What’s not to love about Camper ReParadise’s retro travel trailers?

In 2001, Baltimore resident Brandon Zinninger was temporarily sidelined on cross-country road trip when his car broke down in Salt Lake City. While his rig waited a parts delivery at the mechanic’s shop, Zinninger stayed at a hostel in the Avenues. Over the course of three days, he fell in love with the city and its incomparable mountain access. He decided then that he’d make a move west as soon as he could.

At the time, he worked for his father’s company—a national commercial-industrial painting business. The Zinninger family also worked on home remodel and vintage-car restoration projects, so Brandon grew up learning skills in construction and how to generally get stuff done: engine work, fabrication, electrical and design. “We had our hands on a bit of everything,” Zinninger says with a grin. “It all comes in handy now.”

Looking back, Zinninger appreciates the skills he learned from those many family projects and businesses. They built a solid tool kit of experience that he pulls from daily while running Camper ReParadise, now employing 10 people and operating out of a filled-to-the-rafters 12,000-square-foot workshop off Redwood Road.


It’s a family affair

I’m touring the Camper ReParadise shop early one morning before the work crews come in, led by owner Brandon, his parents Melanie and Steve Zinninger, and Brandon’s aunt, Kathy Miller. They walk me through some ongoing projects, a shop cat named Rivet our constant shadow.

In addition to the expected projects, like the 29-foot 1973 Airstream Sovereign being converted into a rolling display booth and all around off-road party pod for a local outdoor retailer, there’s a shipping container with huge window cut-outs being wired to create a studio space, a horse trailer with full sleeping deck getting a posh re-do, and a massive Sprinter van on deck for a complete interior remodel with custom hand-cut shelving units.

Brandon got the idea for the business in 2011, when his parents came to visit Utah and brought with them a vintage Airstream trailer in dire need of some TLC. Brandon offered to take over the hitch-to-taillight renovation and got hooked on vintage trailer restoration in the process.

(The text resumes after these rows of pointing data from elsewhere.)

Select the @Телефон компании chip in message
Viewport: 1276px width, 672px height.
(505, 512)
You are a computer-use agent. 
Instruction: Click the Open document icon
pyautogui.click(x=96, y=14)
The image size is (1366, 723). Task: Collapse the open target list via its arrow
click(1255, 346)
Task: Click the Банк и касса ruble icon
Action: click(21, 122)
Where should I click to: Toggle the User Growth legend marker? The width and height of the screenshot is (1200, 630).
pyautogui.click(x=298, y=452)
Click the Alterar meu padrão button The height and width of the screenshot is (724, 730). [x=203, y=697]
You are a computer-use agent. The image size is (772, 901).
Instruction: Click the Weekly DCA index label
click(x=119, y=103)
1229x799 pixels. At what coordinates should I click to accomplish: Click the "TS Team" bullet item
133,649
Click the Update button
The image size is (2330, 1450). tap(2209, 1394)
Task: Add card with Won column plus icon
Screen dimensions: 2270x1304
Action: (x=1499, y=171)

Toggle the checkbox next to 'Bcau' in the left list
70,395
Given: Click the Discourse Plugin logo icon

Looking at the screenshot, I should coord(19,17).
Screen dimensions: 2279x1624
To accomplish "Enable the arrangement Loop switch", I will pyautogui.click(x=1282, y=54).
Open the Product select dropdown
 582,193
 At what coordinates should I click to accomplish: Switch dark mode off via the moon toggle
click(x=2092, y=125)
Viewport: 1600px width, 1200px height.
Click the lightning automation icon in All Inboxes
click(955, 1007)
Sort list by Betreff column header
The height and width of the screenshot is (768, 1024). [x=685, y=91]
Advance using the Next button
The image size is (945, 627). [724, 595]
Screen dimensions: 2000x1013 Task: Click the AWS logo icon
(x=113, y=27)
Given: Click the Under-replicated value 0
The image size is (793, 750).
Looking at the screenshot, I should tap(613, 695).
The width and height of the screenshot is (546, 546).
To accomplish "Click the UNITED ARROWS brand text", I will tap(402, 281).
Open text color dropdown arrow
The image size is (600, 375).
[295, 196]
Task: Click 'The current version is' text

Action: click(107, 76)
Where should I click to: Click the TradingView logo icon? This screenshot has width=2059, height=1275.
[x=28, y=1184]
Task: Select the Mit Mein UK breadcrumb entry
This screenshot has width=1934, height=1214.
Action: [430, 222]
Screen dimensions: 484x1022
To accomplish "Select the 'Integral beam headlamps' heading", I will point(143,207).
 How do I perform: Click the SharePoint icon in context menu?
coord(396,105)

“Just like tattoo artists start by practicing on pieces of pig skin,” Brandon explains, “that was my practice project to figure it all out.” They named the trailer The Tattooed Pig in homage to Brandon’s trial run.

And Brandon Zinninger quickly realized that their family’s very high-end custom trailer renovation project was part of a larger national obsession with vintage trailer re-dos, exemplified by an experience Melanie Zinninger shares from the Tattooed Pig’s inaugural year.

“We were in Yellowstone,” she says, “and we came out of the restaurant to see this crowd of people in the parking lot. We thought maybe they’d spotted a bear or some other animal, but they were all looking at our trailer,” in all its shiny glory.

Ahead of the Vintage Wave

Brandon knew he wanted to focus on the highest end of custom restoration. But in the first few years, Camper ReParadise barely had a website running, and they had dabbled a bit in social media, but Brandon says the company started and stayed small by necessity. “We just didn’t have the space to tackle big projects” at their initial location in a zoned mixed-use building formerly housing a 7-Up bottling company.

By 2015, Brandon’s small shop was filled to bursting with his parents’ latest acquisition—a 1953 Boles-Aero Ensenada—alongside a growing number of major trailer renovations and food-truck reconfigurations brought to him through word of mouth.

“Moving here was a huge gamble,” Brandon says of the current location on Redwood Road, “but we can now do major engine work.” That also means they can now also tackle large-scale metal fabrication needed for building new trailers from the axles up, and a slew of other modification projects. “We’ve learned how to design or adapt almost anything,” he says.

In the past couple of years, Camper ReParadise has sent 16 trailers to overseas buyers who’ve requested vintage re-dos or “retro look” new trailers with everything done but the electrical and minor cosmetic work.

Camper ReParadise’s results are pretty stunning, as their growing list of happy clients can attest.

“What we do best,” Brandon says, “is figure out with our clients how to creatively design and adapt their vision,” within the challenges of a very specific mobile environment. “We call it innovation in small spaces,” Miller chimes in.

As the shop fills with its first early morning employees, who are gulping from steaming mugs of coffee and itching to fire up the compressors and get to riveting, I ask if this is a typical day’s workload.

“Sure,” Brandon replies with a big smile, his arms spread wide to encompass the controlled chaos of a dozen on-going projects. “It’s just another day in ReParadise.”